### Aim of the task
Rewrite the rows starting with the line containing "Image resolution: width=600" and going on through the line containing "status-time: 下午5:43 is", replacing "Find the location of" with "Locate" and leaving everything else unchanged.

### Extracted information
+-------+
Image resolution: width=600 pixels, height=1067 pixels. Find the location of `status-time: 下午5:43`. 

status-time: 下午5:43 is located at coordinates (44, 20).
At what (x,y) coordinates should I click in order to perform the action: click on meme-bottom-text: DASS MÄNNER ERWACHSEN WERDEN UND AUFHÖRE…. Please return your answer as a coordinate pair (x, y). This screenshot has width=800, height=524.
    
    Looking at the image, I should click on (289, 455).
+-------+
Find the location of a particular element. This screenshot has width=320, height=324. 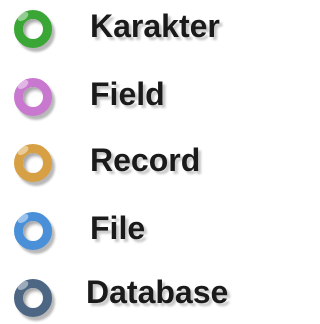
+-------+
### Answer space
Image resolution: width=600 pixels, height=1067 pixels. Locate `status-time: 下午5:43`. 

status-time: 下午5:43 is located at coordinates (44, 20).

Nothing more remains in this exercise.